I'll take a quick look at the agent code to see if I can just remove any commas from the resulting wappalyzer detections to make sure it doesn't throw anything off.
ok, just pushed a "fix" to strip commas out of all of the application names and version strings as they come out of wappalyzer so there won't be any more parsing errors. Doesn't fix whatever is going wrong with the ClientJS detection but at least it prevents unintended apps.
"_detected": {
"Page builders": "Webflow",
"CMS": "Webflow",
"Maps": "Leaflet 0.7.3",
"CDN": "Cloudflare,Netlify,jsDelivr,Google Hosted Libraries,cdnjs",
"Font scripts": "Typekit 1.21.0,Google Font API",
"Comment systems": "Livefyre 0.7.3",
"JavaScript libraries": "LazySizes,core-js 3.19.0,libphonenumber,jQuery 3.5.1,ClientJS 0.1.11npm",
"Performance": "LazySizes",
"PaaS": "Netlify",
"Security": "HSTS,Cloudflare Bot Management",
"Analytics": "Google Analytics",
"Browser fingerprinting": "ClientJS 0.1.11npm",
"Miscellaneous": "Open Graph"
},
"_detected_apps": {
"Webflow": "",
"Leaflet": "0.7.3",
"Cloudflare": "",
"Typekit": "1.21.0",
"Livefyre": "0.7.3",
"LazySizes": "",
"core-js": "3.19.0",
"Netlify": "",
"libphonenumber": "",
"jsDelivr": "",
"jQuery": "3.5.1",
"HSTS": "",
"Google Hosted Libraries": "",
"Google Font API": "",
"Google Analytics": "",
"cdnjs": "",
"Cloudflare Bot Management": "",
"ClientJS": "0.1.11npm",
"Open Graph": ""
},
Fix will be in the November crawl which should kick off tomorrow.
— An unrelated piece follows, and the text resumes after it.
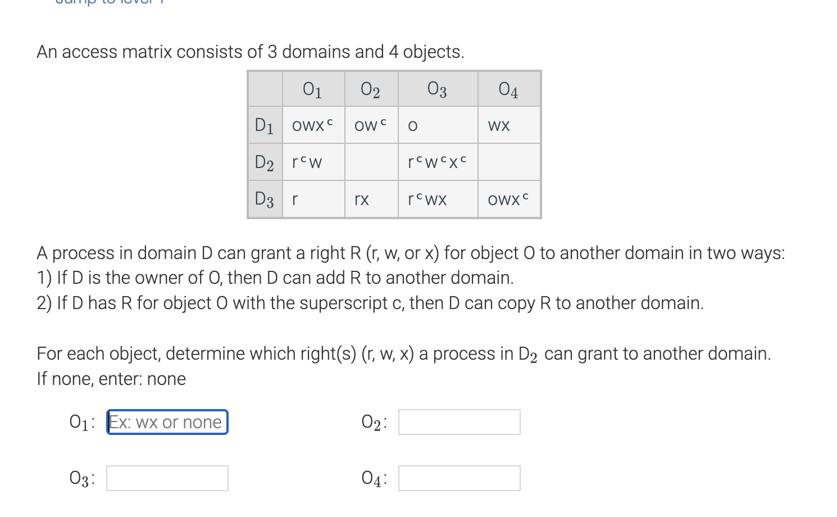Select the table header cell O4

point(507,89)
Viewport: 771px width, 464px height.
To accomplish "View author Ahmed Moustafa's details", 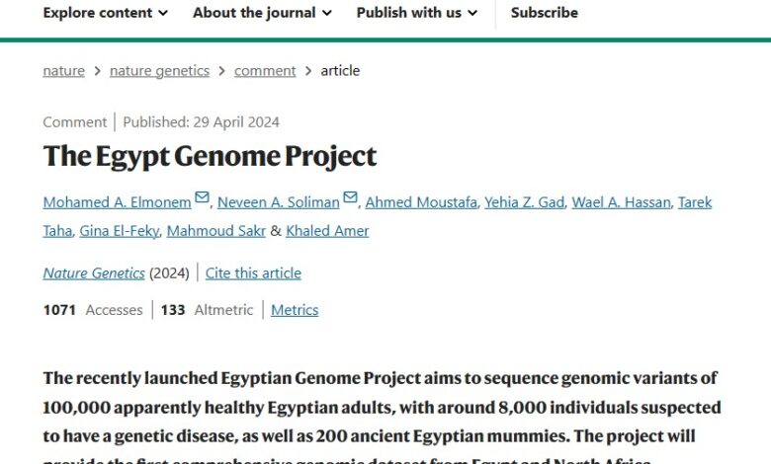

Thanks. There were 3 more instances related to this issue, will fix the rules.
Reproduce
Technology is missing in WPT results, but present in BQ.
@pmeenan do you have an idea about the cause?
Expected
Those technologies that are described in wappalyzer are present in BQ, but nothing else.